■ **Task statement**
Retype the items below without any change, from the line with "Point to the M5 axis label" through the line with "pyautogui.click(x=120, y=444)", including both of those lines.
==== Exercise inputs ====
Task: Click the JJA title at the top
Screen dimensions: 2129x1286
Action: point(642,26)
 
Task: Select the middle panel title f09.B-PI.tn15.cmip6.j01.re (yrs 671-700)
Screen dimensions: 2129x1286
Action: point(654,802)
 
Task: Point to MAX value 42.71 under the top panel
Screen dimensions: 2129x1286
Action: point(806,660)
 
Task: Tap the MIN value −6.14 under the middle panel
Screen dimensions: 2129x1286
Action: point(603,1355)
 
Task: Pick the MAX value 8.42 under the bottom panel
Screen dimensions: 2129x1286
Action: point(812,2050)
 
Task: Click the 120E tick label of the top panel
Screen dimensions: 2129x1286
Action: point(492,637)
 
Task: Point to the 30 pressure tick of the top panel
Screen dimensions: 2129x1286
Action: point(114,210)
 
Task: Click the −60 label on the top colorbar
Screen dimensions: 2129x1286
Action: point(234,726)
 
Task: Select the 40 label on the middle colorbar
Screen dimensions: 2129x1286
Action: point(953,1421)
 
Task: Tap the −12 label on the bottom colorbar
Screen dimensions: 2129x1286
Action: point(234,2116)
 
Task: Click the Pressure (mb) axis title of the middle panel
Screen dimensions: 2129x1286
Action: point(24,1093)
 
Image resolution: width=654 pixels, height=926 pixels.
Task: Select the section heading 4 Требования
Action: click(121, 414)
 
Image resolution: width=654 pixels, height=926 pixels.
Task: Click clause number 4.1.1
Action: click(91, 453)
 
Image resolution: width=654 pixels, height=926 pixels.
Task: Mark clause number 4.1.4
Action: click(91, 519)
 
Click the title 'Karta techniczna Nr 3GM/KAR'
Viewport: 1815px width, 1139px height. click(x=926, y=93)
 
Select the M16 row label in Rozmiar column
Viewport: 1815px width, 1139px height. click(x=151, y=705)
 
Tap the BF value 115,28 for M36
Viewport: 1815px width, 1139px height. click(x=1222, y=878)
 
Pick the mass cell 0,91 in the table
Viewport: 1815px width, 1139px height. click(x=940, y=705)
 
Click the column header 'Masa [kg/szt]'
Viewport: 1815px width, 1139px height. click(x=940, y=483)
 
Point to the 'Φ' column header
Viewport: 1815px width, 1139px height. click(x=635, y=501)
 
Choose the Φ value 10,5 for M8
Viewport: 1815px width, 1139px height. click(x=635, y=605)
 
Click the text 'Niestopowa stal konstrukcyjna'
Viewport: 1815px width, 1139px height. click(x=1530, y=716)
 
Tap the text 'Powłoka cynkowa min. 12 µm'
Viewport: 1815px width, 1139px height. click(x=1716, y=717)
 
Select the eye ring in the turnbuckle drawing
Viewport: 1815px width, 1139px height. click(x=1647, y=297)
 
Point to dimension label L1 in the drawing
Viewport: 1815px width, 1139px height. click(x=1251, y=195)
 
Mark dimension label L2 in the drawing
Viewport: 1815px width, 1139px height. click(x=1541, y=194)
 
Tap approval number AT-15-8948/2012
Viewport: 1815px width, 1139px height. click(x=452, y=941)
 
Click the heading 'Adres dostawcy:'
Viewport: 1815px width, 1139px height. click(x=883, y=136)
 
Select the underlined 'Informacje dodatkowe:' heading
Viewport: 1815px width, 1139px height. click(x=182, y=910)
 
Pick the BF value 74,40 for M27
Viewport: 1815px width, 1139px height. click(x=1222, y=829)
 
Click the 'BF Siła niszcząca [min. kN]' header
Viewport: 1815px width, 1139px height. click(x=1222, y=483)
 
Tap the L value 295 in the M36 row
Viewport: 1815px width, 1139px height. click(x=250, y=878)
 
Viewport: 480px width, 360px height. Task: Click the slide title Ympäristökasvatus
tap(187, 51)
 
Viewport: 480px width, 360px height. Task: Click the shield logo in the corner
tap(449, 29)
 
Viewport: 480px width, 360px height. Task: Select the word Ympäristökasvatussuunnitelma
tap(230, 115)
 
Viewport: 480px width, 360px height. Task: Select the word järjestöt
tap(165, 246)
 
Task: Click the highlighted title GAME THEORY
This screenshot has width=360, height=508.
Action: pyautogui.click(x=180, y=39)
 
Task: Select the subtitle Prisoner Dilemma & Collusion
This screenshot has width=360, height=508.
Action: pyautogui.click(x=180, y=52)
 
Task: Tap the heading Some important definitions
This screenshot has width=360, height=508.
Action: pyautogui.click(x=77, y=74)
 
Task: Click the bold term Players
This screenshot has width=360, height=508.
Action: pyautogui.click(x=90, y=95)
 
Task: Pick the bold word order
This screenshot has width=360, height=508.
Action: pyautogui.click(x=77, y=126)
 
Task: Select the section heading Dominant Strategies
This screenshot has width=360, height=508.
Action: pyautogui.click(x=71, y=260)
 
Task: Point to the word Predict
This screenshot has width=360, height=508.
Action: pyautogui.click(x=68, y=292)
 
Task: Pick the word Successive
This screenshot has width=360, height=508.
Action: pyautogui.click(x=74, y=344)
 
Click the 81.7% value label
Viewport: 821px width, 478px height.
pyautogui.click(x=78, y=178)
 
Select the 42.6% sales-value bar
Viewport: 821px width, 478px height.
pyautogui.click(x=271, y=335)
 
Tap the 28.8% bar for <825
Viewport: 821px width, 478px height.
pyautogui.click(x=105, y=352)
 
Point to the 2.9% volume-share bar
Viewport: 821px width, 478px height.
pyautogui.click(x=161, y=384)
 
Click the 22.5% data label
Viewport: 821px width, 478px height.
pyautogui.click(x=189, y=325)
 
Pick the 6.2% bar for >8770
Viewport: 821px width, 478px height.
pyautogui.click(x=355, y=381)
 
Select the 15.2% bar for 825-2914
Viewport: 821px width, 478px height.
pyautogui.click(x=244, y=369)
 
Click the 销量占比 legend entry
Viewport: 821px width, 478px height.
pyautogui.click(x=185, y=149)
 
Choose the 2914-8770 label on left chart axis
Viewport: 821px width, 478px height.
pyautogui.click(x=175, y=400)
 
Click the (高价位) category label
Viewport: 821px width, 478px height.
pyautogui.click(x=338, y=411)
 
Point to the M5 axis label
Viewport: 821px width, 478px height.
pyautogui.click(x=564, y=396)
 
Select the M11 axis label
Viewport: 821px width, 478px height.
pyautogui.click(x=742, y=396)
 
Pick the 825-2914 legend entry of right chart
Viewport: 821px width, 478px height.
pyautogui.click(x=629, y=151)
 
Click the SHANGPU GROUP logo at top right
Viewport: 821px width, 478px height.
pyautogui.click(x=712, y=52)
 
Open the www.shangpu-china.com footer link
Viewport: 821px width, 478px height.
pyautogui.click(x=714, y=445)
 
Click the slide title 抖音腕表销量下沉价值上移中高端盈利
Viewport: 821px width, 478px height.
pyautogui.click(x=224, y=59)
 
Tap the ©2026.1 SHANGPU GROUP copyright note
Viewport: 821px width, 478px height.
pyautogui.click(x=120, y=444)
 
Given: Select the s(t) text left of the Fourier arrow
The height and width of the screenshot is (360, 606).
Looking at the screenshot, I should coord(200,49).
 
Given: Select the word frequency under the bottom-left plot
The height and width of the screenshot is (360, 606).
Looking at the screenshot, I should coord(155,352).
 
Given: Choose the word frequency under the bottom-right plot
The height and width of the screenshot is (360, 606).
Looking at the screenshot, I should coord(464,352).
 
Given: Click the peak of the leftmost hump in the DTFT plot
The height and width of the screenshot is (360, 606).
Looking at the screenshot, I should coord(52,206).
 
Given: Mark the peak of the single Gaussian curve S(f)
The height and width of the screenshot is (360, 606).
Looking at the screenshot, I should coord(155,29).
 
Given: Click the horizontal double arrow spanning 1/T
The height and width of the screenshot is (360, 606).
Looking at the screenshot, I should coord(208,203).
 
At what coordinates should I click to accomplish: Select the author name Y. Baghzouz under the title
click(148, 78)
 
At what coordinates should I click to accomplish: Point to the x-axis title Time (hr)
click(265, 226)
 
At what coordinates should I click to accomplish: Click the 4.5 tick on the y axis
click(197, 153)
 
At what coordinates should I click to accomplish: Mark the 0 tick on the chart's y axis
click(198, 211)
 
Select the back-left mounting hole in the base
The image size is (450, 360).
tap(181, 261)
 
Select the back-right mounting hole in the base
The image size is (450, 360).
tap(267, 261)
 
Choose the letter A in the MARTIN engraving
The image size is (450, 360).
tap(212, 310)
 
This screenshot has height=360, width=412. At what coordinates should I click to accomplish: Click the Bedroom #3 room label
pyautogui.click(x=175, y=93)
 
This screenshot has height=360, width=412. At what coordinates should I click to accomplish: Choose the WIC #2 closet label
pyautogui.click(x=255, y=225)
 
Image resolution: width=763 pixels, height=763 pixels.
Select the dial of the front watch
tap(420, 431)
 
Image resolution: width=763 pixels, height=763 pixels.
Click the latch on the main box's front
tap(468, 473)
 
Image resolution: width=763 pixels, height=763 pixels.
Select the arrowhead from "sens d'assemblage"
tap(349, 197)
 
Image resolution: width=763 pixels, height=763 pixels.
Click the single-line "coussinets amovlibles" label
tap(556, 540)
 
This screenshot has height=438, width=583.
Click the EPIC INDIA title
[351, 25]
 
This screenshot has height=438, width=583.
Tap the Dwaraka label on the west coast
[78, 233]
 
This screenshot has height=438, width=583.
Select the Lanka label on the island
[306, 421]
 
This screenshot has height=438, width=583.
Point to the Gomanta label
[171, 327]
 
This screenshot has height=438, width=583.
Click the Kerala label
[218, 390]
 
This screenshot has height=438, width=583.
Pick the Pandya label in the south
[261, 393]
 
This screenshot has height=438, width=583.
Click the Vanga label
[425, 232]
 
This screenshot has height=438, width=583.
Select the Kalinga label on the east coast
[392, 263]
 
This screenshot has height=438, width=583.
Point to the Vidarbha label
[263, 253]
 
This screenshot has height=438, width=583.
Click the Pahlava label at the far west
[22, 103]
====
■ **Written answer**
Point to the M5 axis label
Viewport: 821px width, 478px height.
pyautogui.click(x=564, y=396)
 
Select the M11 axis label
Viewport: 821px width, 478px height.
pyautogui.click(x=742, y=396)
 
Pick the 825-2914 legend entry of right chart
Viewport: 821px width, 478px height.
pyautogui.click(x=629, y=151)
 
Click the SHANGPU GROUP logo at top right
Viewport: 821px width, 478px height.
pyautogui.click(x=712, y=52)
 
Open the www.shangpu-china.com footer link
Viewport: 821px width, 478px height.
pyautogui.click(x=714, y=445)
 
Click the slide title 抖音腕表销量下沉价值上移中高端盈利
Viewport: 821px width, 478px height.
pyautogui.click(x=224, y=59)
 
Tap the ©2026.1 SHANGPU GROUP copyright note
Viewport: 821px width, 478px height.
pyautogui.click(x=120, y=444)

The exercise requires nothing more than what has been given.